**What is being asked**
Without the pictures, copy the entries below word for word.

[Screenshot grounding data]
= = =

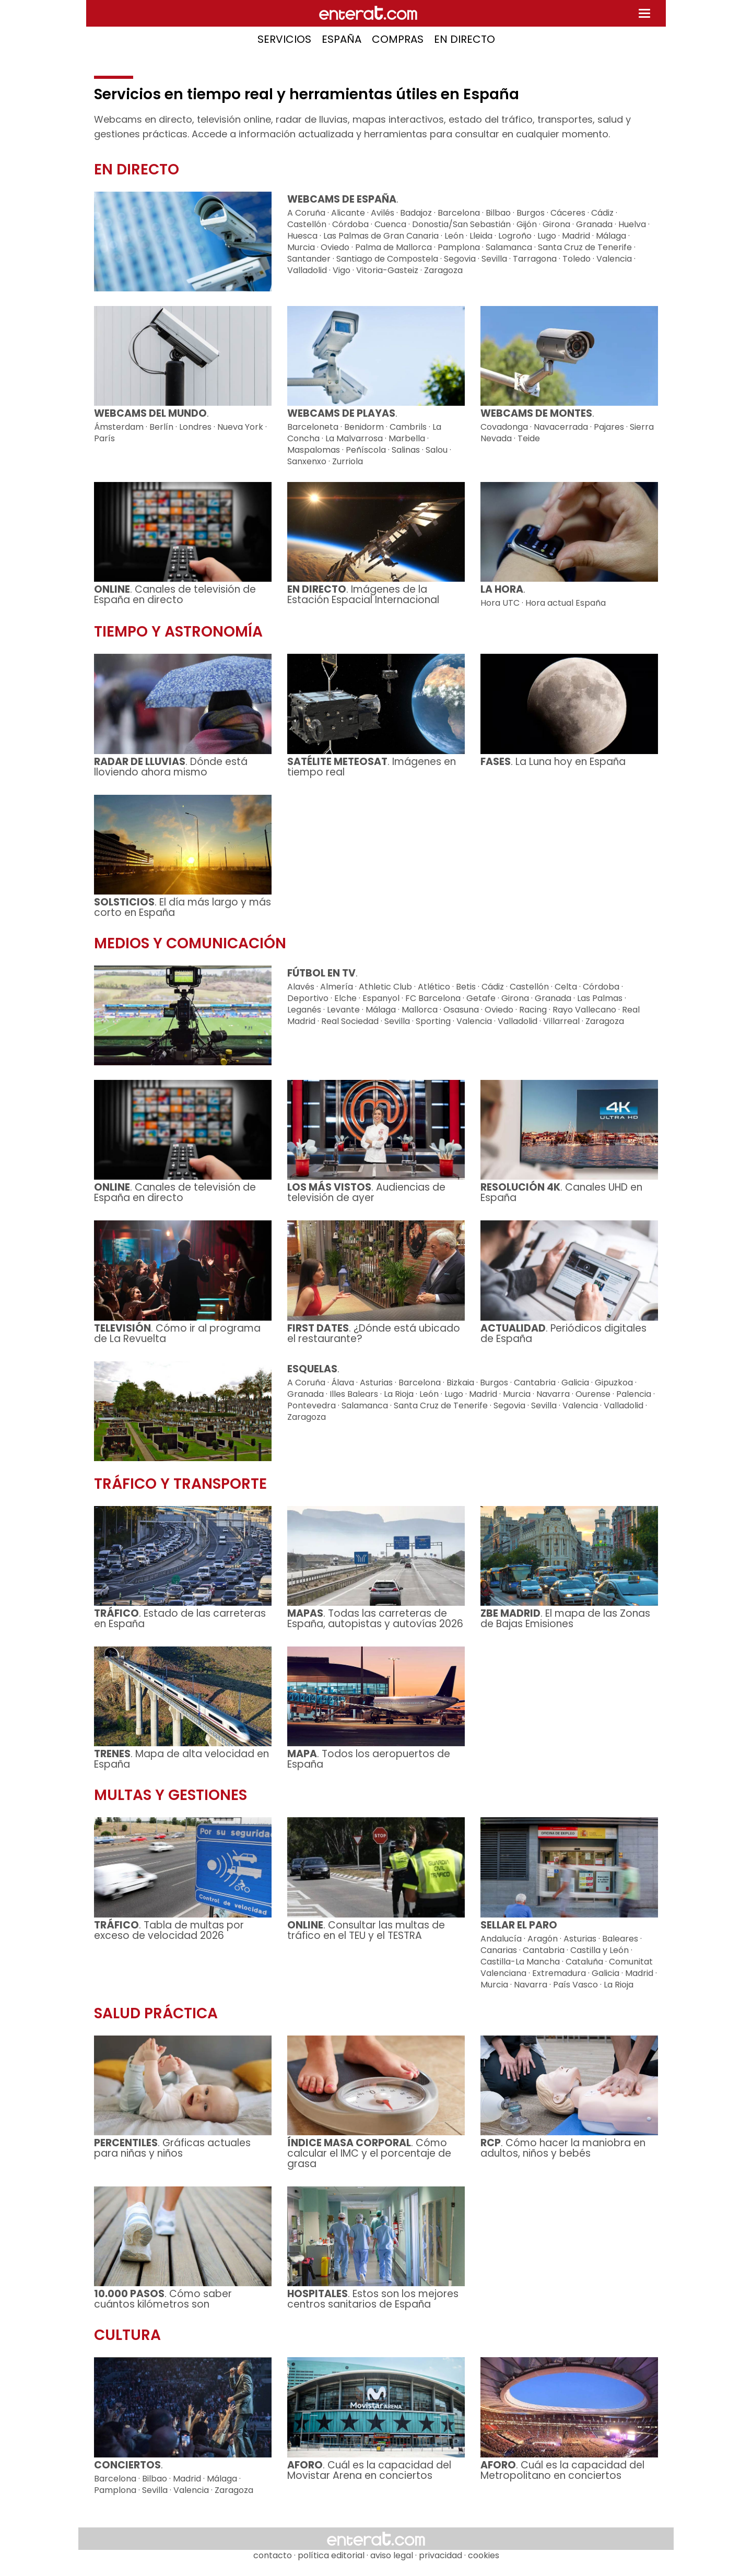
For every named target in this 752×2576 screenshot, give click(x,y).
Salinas (406, 450)
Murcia (301, 247)
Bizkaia (460, 1383)
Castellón (306, 224)
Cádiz (602, 213)
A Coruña (306, 213)
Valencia (614, 259)
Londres (195, 427)
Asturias (376, 1383)
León (454, 236)
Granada (594, 224)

= = =

**Exercise answer**
For every named target in this 752×2576 screenshot, give click(x,y).
Salinas (406, 450)
Murcia (301, 247)
Bizkaia (460, 1383)
Castellón (306, 224)
Cádiz (602, 213)
A Coruña (306, 213)
Valencia (614, 259)
Londres (195, 427)
Asturias (376, 1383)
León (454, 236)
Granada (594, 224)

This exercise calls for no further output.